Locate every line in the records that contains the string "pyautogui", and copy each of those lines in full.

---------- Supplied material ----------

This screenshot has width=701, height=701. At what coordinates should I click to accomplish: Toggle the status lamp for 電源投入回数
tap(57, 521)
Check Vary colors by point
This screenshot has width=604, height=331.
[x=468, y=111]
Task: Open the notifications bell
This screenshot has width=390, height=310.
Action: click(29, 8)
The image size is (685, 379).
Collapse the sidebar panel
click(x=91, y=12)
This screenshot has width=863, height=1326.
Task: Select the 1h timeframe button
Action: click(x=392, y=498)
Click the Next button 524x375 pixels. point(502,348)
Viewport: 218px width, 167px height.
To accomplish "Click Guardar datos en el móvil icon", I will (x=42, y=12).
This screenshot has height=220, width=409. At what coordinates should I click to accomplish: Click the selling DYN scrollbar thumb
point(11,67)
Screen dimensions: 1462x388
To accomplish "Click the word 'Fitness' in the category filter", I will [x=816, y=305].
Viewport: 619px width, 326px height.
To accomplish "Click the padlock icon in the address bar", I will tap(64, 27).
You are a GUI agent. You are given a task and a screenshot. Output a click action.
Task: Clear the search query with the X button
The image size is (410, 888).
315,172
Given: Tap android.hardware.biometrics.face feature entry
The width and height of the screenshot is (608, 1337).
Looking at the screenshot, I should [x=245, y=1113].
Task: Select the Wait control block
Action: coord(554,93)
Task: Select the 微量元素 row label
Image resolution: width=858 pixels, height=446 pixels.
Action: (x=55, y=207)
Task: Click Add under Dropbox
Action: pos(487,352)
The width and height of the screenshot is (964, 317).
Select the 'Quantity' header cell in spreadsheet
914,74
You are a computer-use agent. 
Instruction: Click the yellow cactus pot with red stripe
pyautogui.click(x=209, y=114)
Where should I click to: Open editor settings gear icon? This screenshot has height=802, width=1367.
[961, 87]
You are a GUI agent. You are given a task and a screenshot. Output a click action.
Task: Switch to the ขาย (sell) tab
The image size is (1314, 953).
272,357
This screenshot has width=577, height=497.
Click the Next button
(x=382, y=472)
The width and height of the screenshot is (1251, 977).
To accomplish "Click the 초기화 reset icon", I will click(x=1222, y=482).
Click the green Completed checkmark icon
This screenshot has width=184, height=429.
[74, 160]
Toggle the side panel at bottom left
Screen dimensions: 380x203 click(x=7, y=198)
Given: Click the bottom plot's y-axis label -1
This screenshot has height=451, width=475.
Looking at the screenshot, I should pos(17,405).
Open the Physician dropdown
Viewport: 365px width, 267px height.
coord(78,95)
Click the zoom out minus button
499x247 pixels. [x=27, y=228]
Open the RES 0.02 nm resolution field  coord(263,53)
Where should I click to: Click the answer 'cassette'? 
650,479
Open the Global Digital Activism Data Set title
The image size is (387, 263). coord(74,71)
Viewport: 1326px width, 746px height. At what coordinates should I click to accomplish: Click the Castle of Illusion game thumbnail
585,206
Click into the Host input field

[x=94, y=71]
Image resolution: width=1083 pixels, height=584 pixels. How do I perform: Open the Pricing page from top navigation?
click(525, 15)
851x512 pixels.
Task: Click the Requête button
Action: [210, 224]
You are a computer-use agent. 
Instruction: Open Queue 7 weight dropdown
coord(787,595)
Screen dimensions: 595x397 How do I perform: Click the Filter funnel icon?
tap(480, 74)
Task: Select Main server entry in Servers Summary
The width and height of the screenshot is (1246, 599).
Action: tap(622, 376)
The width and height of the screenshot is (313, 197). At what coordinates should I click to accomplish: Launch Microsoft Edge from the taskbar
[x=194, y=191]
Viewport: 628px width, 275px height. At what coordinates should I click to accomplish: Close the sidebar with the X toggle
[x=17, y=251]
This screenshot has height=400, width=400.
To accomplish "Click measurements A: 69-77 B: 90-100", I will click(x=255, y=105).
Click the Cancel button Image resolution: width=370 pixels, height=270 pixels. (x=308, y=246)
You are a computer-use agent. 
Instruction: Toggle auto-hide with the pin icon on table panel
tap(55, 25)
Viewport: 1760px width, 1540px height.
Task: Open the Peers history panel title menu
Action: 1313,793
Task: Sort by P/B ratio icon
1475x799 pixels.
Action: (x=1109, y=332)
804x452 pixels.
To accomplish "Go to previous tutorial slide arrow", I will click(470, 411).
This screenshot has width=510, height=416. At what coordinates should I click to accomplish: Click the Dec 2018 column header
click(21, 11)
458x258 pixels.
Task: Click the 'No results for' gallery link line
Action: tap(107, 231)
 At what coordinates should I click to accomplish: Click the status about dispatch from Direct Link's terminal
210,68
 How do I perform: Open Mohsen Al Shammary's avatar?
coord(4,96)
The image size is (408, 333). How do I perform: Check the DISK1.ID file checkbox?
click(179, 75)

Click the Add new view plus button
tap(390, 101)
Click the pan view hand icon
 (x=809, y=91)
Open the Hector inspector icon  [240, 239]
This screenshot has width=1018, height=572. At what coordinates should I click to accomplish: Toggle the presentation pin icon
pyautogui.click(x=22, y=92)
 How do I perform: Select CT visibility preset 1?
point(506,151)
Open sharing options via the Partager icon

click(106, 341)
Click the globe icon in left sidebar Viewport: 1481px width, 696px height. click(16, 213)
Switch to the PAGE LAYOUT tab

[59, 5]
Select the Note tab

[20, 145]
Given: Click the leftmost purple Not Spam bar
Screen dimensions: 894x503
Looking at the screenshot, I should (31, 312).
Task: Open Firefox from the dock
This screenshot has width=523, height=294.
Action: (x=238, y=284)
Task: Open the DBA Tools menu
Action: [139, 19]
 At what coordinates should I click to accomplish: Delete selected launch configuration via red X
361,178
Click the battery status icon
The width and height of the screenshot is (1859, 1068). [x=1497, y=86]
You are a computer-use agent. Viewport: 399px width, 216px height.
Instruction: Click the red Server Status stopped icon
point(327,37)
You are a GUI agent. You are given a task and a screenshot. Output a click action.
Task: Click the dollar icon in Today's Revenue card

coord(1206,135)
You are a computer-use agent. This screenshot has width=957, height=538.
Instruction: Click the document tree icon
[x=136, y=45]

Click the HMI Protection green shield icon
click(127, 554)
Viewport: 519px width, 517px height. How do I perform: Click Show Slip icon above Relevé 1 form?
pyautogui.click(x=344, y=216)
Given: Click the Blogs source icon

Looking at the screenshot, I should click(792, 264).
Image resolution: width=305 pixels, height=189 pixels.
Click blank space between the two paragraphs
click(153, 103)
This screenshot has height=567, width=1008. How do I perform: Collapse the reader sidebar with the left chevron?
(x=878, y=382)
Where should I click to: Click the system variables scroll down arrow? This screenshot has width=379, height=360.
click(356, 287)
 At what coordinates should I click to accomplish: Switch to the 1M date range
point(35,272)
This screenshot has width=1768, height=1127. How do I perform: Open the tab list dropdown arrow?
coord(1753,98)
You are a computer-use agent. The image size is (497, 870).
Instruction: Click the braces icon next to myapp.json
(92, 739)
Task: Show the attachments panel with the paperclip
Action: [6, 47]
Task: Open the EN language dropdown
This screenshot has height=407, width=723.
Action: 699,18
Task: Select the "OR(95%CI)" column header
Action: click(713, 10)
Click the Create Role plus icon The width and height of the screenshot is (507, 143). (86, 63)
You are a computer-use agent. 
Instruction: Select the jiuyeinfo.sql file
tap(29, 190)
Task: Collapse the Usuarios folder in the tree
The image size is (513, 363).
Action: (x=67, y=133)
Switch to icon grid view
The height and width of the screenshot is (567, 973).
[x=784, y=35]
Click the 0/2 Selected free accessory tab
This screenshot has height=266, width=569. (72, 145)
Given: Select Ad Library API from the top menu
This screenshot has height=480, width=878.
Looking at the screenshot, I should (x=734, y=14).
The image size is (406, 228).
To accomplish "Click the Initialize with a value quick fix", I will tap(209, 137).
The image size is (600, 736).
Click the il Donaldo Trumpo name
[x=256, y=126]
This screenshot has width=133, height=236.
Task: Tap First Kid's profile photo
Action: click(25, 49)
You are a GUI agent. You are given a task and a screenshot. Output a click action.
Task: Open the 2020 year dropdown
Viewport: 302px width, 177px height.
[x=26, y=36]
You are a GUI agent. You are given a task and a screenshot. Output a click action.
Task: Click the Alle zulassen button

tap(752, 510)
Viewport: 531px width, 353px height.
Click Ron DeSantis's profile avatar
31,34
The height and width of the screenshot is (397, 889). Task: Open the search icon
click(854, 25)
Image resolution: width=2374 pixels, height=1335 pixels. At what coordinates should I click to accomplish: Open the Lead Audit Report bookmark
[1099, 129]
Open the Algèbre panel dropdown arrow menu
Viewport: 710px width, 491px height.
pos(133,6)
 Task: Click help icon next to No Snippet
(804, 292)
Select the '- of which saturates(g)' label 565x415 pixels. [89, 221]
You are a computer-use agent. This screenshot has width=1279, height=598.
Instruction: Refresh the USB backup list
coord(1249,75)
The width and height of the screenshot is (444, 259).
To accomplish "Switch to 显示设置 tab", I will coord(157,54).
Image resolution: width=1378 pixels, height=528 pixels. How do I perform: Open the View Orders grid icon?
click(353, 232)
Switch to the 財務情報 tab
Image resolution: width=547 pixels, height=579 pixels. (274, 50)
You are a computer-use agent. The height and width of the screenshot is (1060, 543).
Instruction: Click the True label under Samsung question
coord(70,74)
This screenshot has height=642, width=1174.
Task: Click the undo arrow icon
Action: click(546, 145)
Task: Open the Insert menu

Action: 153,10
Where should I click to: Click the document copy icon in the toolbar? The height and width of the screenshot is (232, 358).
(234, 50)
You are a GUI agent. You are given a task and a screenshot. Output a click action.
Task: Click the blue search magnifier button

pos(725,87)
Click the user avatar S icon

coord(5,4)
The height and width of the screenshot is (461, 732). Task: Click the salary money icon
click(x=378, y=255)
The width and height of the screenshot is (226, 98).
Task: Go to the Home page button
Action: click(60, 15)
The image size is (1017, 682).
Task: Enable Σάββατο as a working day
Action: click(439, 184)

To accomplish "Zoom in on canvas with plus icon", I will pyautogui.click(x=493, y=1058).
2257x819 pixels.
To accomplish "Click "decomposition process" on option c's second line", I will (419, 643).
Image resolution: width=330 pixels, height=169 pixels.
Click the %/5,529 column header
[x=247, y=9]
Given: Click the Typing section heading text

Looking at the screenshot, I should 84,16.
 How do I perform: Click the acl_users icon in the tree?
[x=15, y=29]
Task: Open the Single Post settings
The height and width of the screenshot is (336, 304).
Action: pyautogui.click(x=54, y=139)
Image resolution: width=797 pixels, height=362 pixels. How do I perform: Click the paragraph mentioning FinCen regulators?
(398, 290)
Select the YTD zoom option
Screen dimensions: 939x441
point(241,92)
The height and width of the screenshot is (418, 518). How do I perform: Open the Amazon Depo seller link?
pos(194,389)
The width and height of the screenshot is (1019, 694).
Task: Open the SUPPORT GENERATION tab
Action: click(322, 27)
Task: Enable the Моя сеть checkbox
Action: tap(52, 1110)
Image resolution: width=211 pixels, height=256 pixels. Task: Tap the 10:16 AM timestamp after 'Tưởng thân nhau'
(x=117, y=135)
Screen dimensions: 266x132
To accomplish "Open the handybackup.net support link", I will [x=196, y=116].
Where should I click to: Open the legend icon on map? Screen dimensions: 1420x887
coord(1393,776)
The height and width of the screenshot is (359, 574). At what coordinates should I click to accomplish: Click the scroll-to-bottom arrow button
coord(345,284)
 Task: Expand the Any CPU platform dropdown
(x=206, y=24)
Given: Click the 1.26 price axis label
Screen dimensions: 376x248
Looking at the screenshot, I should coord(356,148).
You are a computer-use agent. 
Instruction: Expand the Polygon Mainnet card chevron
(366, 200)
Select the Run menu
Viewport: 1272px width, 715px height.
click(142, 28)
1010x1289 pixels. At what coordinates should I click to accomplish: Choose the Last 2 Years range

----------

**Output for this task**
pyautogui.click(x=209, y=114)
pyautogui.click(x=22, y=92)
pyautogui.click(x=344, y=216)
To accomplish "Zoom in on canvas with plus icon", I will pyautogui.click(x=493, y=1058).
Action: pyautogui.click(x=54, y=139)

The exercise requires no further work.